Love-hate relationship with estimations
Exploring software estimation dynamics, I have a love-hate relationship with it. Estimation’s psychological impact on teams is complex. While necessary, estimates often face misinterpretation and misuse by management. Communicating probability confidence is a solution. It eases team pressures and brings realism to management. Building buffers and resilience is valuable. Incorporating contingencies is practical, not guilty. Teams intend well, but estimates become stringent targets, fueling fear of commitments. Incremental delivery and feedback increase confidence. Iterative processes refine accuracy and empower teams to adjust timelines based on real-world feedback. Converting unknowns to knowns enhances estimation accuracy, team confidence, and management of expectations. Flexibility and adaptability are crucial in software estimation.
Estimates, regardless of delivery practices
Despite our delivery practices, providing estimates remains crucial. Leaders rely on estimates to set strategy and make informed economic decisions, especially when faced with resource constraints. They are making calculated bets on the future.
For the organization to plan and make decisions, delivery teams must provide estimates regardless of their delivery practices (waterfall, agile, or others). Leaders rely on the target date and hold teams responsible for meeting the estimated deadline.

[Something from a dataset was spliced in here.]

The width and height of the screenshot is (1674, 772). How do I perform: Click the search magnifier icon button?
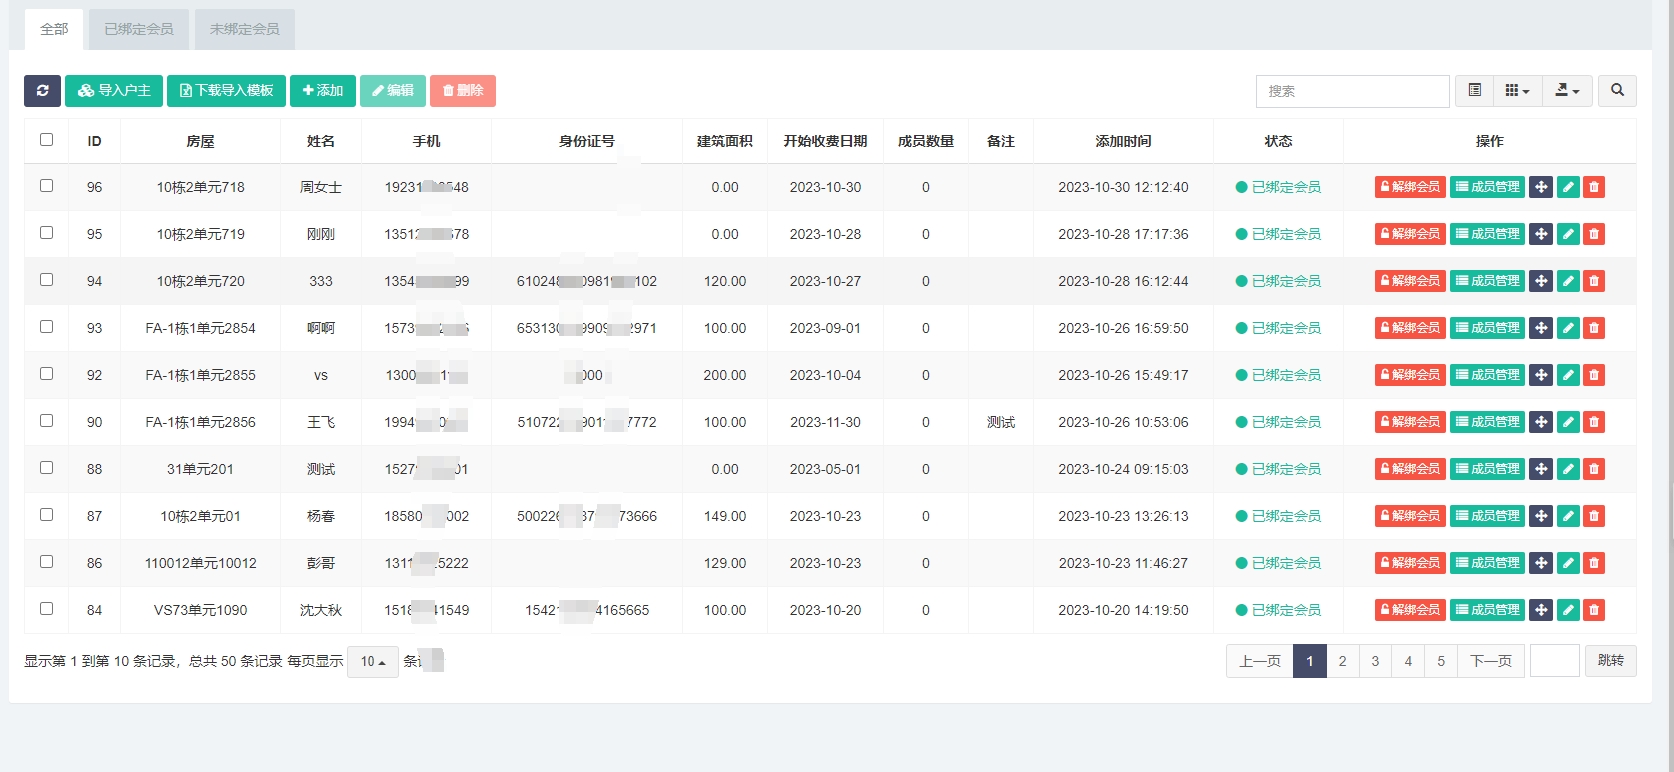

Many teams hesitate to give estimates because they feel pressured to be precise. They also feel the burden of uncertainty and are accountable to the organization when estimates are shared widely, the sales team counts on the feature, and customers expect to utilize it.
I recommend always giving a probability when providing an estimate. We are X percent confident about meeting the target date based on available information and uncertainties. Considering what we know and potential unknowns, we have a 40% confidence level for our current forecast or estimate.

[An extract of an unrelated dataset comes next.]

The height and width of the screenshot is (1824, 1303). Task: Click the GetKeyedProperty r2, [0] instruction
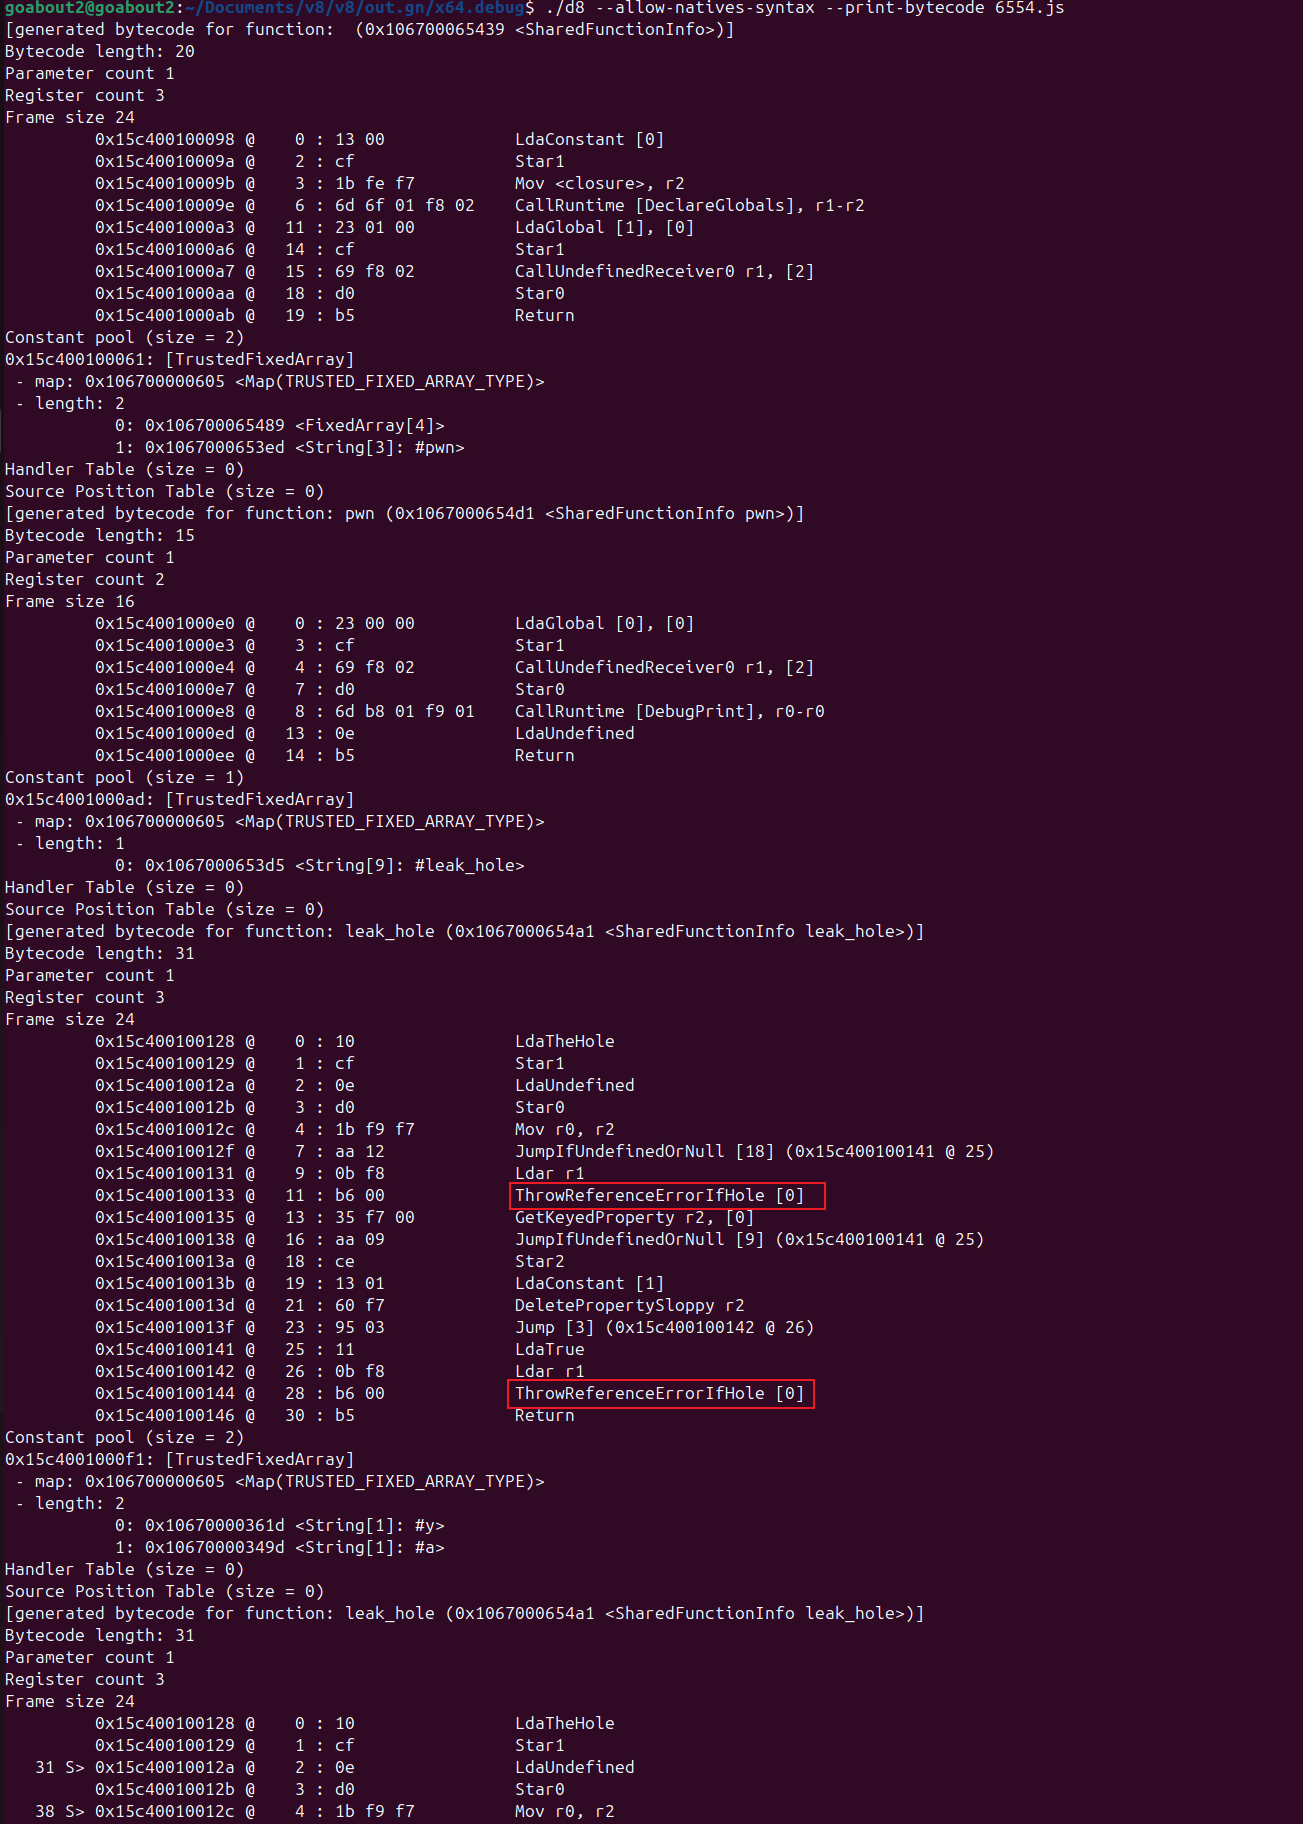tap(635, 1217)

I recommend using probabilistic estimates as a practice that has been effective when providing estimates. Can we provide a date within a probabilistic range?
Team: At this point, we are x% confident in our estimate.
Product: What level (or percentage) of risk are we willing to assume when communicating delivery deadlines or dates based on the probability of the estimate?
Probabilistic estimations are not just about predicting dates but about understanding the degree of confidence in these predictions. Here’s why this is crucial:
- Reduced Pressure for Pinpoint Accuracy: Traditional estimation methods can put undue pressure on teams to provide precise estimates right from the beginning, even when all variables are unknown. On the other hand, using probabilistic estimations allows for a range of outcomes based on the available information at different points in time. This approach acknowledges the complexity and uncertainty in software projects, relieving the team from the unrealistic expectation of pinpoint accuracy.
- Shift from Certainty to Probability: Shifting the focus from absolute dates and numbers to probabilities and ranges can reduce the stress of committing to specific deadlines or budgets. Teams can express their confidence in terms that better reflect the reality of software development, where uncertainty is always present.
- Increased Sense of Control and Ownership: When teams can provide accurate estimates that align with their understanding and confidence, they feel more in control and accountable for their work. This sense of ownership often increases job satisfaction and motivation as teams perceive their expertise and knowledge to be valued and effectively utilized.
- Encouragement of Open and Honest Communication: Probabilistic estimations create an environment that encourages expressing uncertainty, fostering honest and productive discussions about project timelines, scopes, and risks. This approach helps prevent a culture of over-commitment and under-delivery.
- Reduction in Stress and Burnout: By setting realistic expectations, probabilistic estimations can help reduce stress and burnout caused by aggressive and often unattainable deadlines. This approach supports a balanced workload and helps maintain a healthier work-life balance for the team.
Incorporating probabilistic estimations into product delivery practices improves the accuracy and reliability of project planning. It also promotes the mental well-being of teams by creating a realistic, transparent, and pressure-free environment.
I invite your perspective to analyze this post further – whether by invalidating specific points or affirming others. What are your thoughts?.